Strangely Consistent

Theory, practice, and languages, braided together

Code generation and stone soup

I don't know what kept me away from generating code for so long. Fear and prejudice, perhaps.

I've been trying it the last few days, and I have two things to say. First, it's like learning to program all over again. Remember that sense of power from the early days, when just picking up coding? "Hey, I can program this piece of code to do whatever I want." Well, guess what? That feeling comes back when one starts down on the path to madn... erm, to code generation. Only it's stronger. "Hey, I can program this piece of code to program that piece of code to do whatever it wants!" I think I've just discovered meta-hubris. Most likely, I'm not the first to do so.

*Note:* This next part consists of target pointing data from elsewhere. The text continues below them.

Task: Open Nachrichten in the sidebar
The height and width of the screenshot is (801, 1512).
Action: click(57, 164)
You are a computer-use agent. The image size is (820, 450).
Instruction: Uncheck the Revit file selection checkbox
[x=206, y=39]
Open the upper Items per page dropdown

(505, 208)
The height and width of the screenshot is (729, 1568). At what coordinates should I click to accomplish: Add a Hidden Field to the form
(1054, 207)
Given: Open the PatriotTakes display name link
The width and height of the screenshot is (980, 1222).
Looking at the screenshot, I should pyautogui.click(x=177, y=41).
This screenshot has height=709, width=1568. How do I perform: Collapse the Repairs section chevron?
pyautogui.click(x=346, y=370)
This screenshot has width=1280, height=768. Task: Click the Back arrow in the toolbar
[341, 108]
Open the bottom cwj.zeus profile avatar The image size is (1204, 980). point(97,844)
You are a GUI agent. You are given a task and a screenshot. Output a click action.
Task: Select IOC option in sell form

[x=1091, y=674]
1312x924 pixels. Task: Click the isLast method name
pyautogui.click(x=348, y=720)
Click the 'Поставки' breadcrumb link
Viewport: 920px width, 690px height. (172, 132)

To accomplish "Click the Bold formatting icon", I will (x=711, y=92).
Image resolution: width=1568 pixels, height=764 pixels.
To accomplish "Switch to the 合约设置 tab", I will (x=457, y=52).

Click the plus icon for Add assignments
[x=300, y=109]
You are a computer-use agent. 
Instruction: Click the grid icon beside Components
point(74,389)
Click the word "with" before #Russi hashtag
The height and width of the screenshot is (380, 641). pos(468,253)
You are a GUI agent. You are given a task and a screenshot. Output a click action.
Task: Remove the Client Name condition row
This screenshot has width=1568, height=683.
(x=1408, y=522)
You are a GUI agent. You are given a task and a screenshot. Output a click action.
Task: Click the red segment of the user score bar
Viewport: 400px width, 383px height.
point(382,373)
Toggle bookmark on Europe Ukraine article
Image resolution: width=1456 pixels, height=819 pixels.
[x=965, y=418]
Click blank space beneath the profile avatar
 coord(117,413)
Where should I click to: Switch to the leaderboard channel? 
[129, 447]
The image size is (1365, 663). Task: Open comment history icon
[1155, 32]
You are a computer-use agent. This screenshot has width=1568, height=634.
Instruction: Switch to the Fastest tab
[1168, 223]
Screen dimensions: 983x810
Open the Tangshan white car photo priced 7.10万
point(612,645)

Second, there's a flip-side to the feeling of power. That other feeling is how you feel when you knit your brows and wish that your neurons would line up a bit better so you could think more clearly about the problem at hand. Who would have thought, that feeling is also stronger when you're suddenly writing two different, entwined and related programs at the same time, in the same file. In my case, the knitted brows turn into an empty stare and a jaw left slackly agape, as I sit there wishing that I was better at context-switching between runloops.

Honestly, I think I expected eval to be the source of much programmer confusion, but I have to confess that it seems I underestimated the vistas it opens up when you buy into the idea of generating exactly the piece of code you need for the task (from an AST, say), and then eval it into a closure. That's what the back end of a compiler ends up doing, so maybe I shouldn't be so surprised that it's a versatile technique.

Lately, I've been in the business of squeezing every drop of juice out of the already implemented control flow constructs already implemented in Rakudo. I'm writing a p6regex→p6 compiler, you see. (Yes, that's a rather crazy notion; thanks for asking.) Along the way, I've often felt the need for not-yet-implemented control flow. This has led me to this hope-inducing maxim:

Every type of control flow in programming languages is just convenient sugar for if statements and while loops.

ifs and whiles are the stone soup to which all the rest of our control flow can be added as seasoning. ifs let you conditionally skip ahead in code, and whiles allow you to conditionally skip back. That's all you need.

Here are some examples.

Aside from the switch statements and unlabeled next etc, which already work very well in Rakudo, I've been doing the whole list of desugarings in GGE (the regex compiler). The part with the continuations was especially fun. I needed them for backtracking, at least as long as the compiler was only an interpreter.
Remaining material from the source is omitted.